In recent questions:

What’s the status of dark matter/energy in the setting?

Munson sez: ‘There ain’t no such thing. Somebody just needs to correct their math, is all.’

The honest answer is “I haven’t established that yet”…

…but here’s some bullshit I just made up that should not be considered official canon:

If the in-‘verse theory of information physics (and its non-local hidden variable implications) is true, then the universe has a lot of metadata to keep track of. (Traditionally described as kept “Elsewhere”.) The more interesting interactions happen in any given location, the more metadata is generated.

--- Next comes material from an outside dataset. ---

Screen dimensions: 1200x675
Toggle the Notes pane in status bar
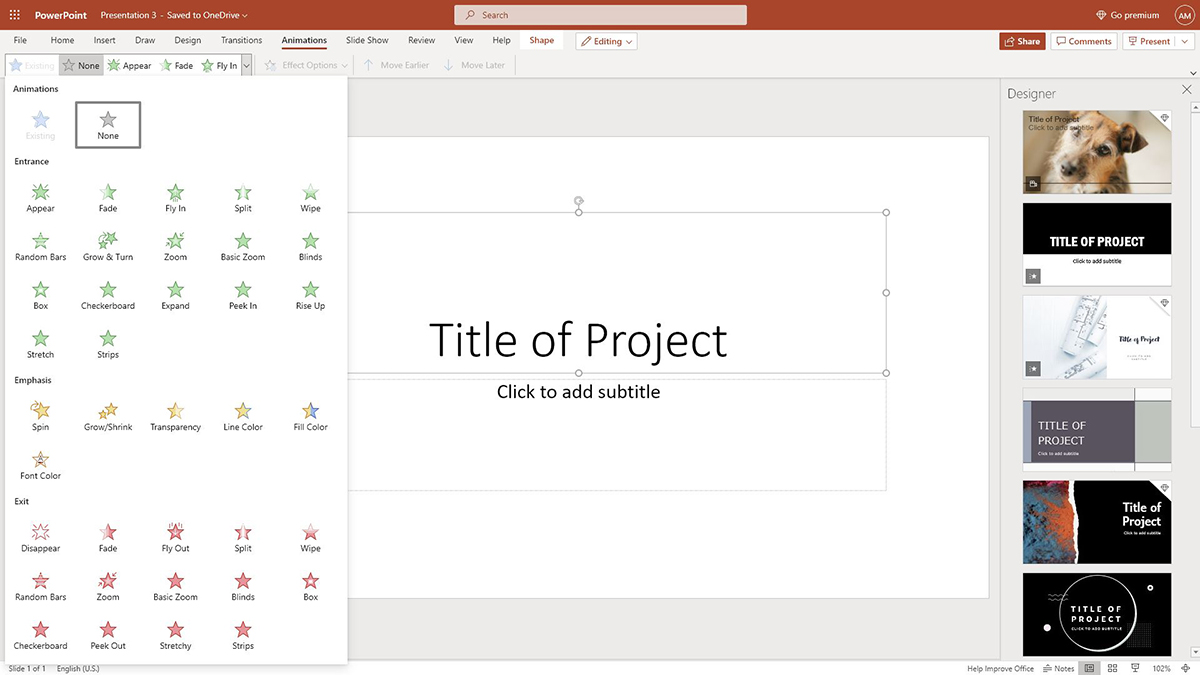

Let us now handwave some sort of information-energy equivalence, or at least that information has its own effect on the space-time metric. (In honor of the original author who came up with this one, we can call it Pratchett’s L-Space Hypothesis.)

Conclusion: dark matter is actually all the universe’s metadata distorting space-time from its secret lair. It tends to halo around galaxies because that’s where all the interesting stuff happens.

(Let the weeping of the physicists now commence.)

((For those who don’t mind a particularly silly universe – and this one is definitely not canon – we could also postulate that dark energy, which has the opposite – universe-expanding – effect, is produced by ignorance; or, I suppose, technically, computational operations which could have happened but didn’t produce it as a byproduct. So study hard, folks, and keep thinking — or the universe will explode!))

3 thoughts on “Question: Dark Stuff

  1. Metadata, yeah? Munson squinted at the talkin’ crystal tryin’ to separate him from his ergcreds.

    Any girl on girl action in all that metadata?

    ‘What? I’m unfamiliar with…’ Munson cut it off.

    Yeah, okay, then what do I need with metadata? A body gets to cravin’ entertainment betwixt and between and all you got is math for sale….pffftt!

  2. I think the question then is does this metadata have its own inertia and independent dynamics to the physical matter it represents?

    • Obvious corollary: how many students doing math homework, scientists doing research, or how big a quantum computer is required to generate enough metadata to use as a weapon. Preferably handheld, but a ship’s primary BFG would be ok.